DOCUMENT EXTRACT =>

Keeping Christmas
by Henry van Dyke
Henry van Dyke was a member of the clergy, this story reads like a sermon for good reason. Its full title is A Short Christmas Sermon: Keeping Christmas. Van Dyke also composed lyrics to the popular hymn, "The Hymn of Joy" sung to Beethoven's Symphony No. 9, "Ode to Joy."
ROMANS, xiv, 6: He that regardeth the day, regardeth it unto the Lord.
It is a good thing to observe Christmas day. The mere marking of times and seasons, when men agree to stop work and make merry together, is a wise and wholesome custom. It helps one to feel the supremacy of the common life over the individual life. It reminds a man to set his own little watch, now and then, by the great clock of humanity which runs on sun time.
But there is a better thing than the observance of Christmas day, and that is, keeping Christmas.
Are you willing...
- to forget what you have done for other people, and to remember what other people have done for you;
- to ignore what the world owes you, and to think what you owe the world;
- to put your rights in the background, and your duties in the middle distance, and your chances to do a little more than your duty in the foreground;
- to see that your fellow-men are just as real as you are, and try to look behind their faces to their hearts, hungry for joy;
- to own that probably the only good reason for your existence is not what you are going to get out of life, but what you are going to give to life;
- to close your book of complaints against the management of the universe, and look around you for a place where you can sow a few seeds of happiness--are you willing to do these things even for a day?

WRITTEN INSTRUCTION 1 =>
Return everything from "Are you willing..." down to "even for a day?" in the Christmas sermon, copied word for word.

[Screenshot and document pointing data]
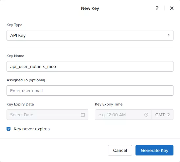Click the Generate Key button
This screenshot has width=180, height=162.
point(154,150)
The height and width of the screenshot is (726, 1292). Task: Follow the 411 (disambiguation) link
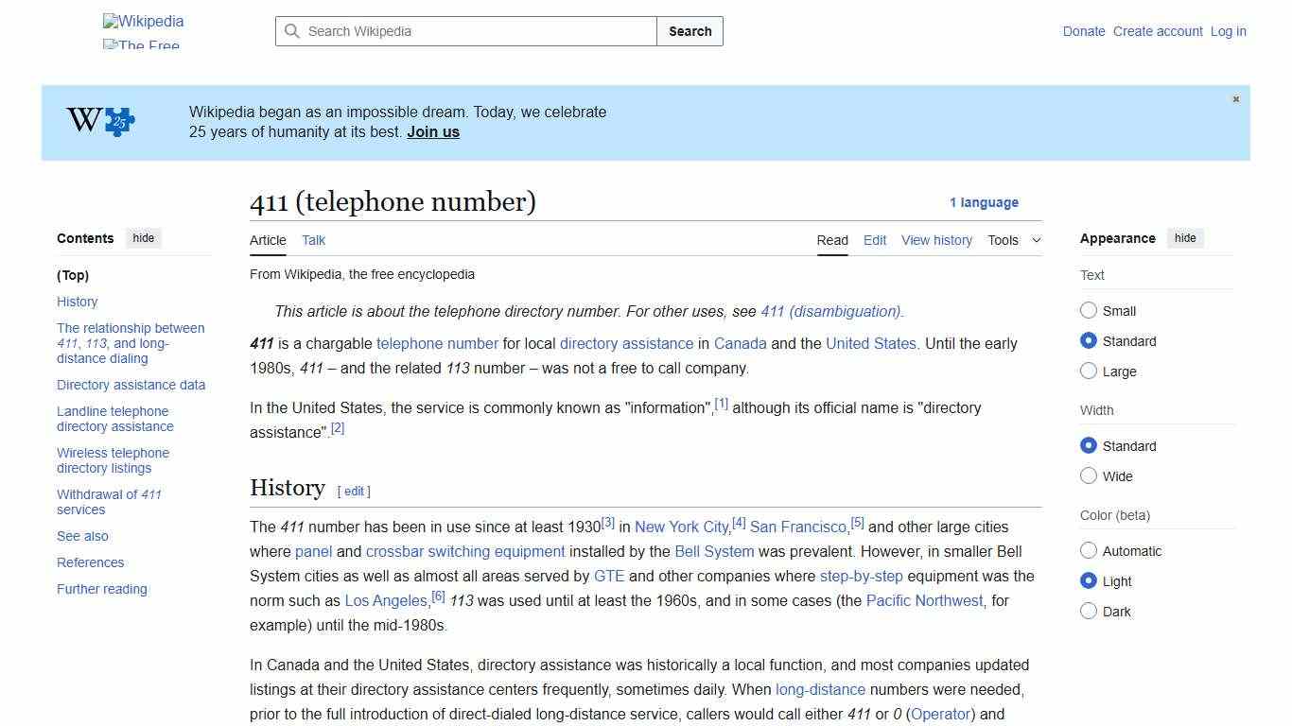click(x=830, y=311)
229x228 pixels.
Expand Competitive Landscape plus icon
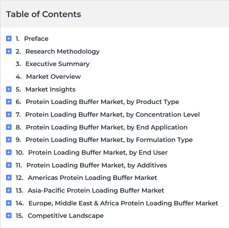[9, 216]
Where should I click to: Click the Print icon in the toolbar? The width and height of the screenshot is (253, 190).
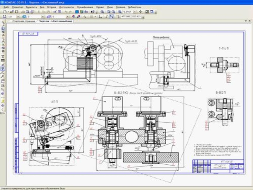pos(23,11)
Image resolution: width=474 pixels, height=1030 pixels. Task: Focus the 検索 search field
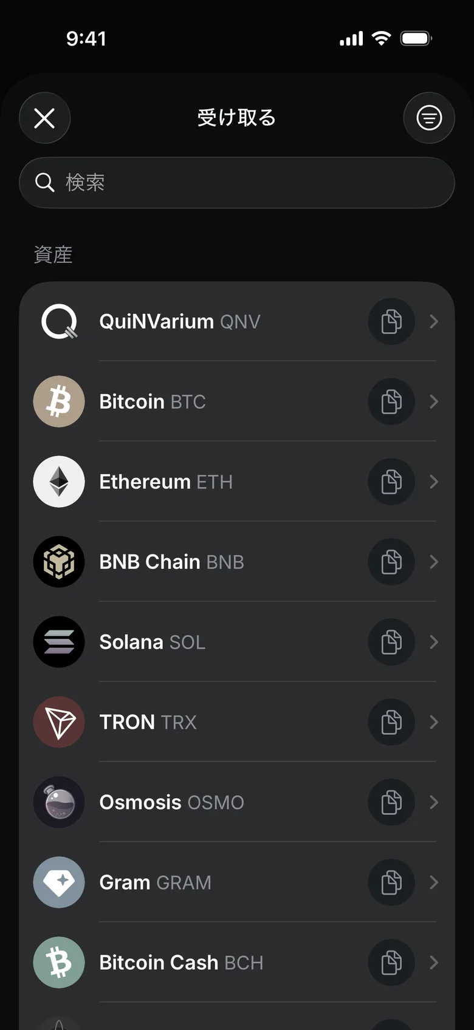click(x=237, y=182)
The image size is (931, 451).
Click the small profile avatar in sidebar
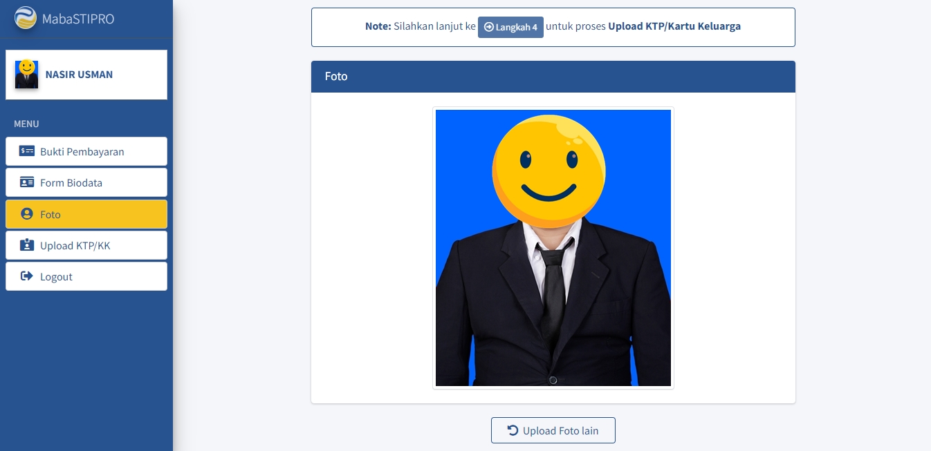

WRITTEN INSTRUCTION 2 =>
Retype everything in the entries from the line that contains "The height and" down to the line that contains "click(x=237, y=182)", both lines included. Leave the pictures out.

WRITTEN RESPONSE 1 =>
Are you willing...
- to forget what you have done for other people, and to remember what other people have done for you;
- to ignore what the world owes you, and to think what you owe the world;
- to put your rights in the background, and your duties in the middle distance, and your chances to do a little more than your duty in the foreground;
- to see that your fellow-men are just as real as you are, and try to look behind their faces to their hearts, hungry for joy;
- to own that probably the only good reason for your existence is not what you are going to get out of life, but what you are going to give to life;
- to close your book of complaints against the management of the universe, and look around you for a place where you can sow a few seeds of happiness--are you willing to do these things even for a day?

WRITTEN RESPONSE 2 =>
The height and width of the screenshot is (726, 1292). Task: Follow the 411 (disambiguation) link
click(x=830, y=311)
229x228 pixels.
Expand Competitive Landscape plus icon
[9, 216]
Where should I click to: Click the Print icon in the toolbar? The width and height of the screenshot is (253, 190).
pos(23,11)
Image resolution: width=474 pixels, height=1030 pixels. Task: Focus the 検索 search field
click(x=237, y=182)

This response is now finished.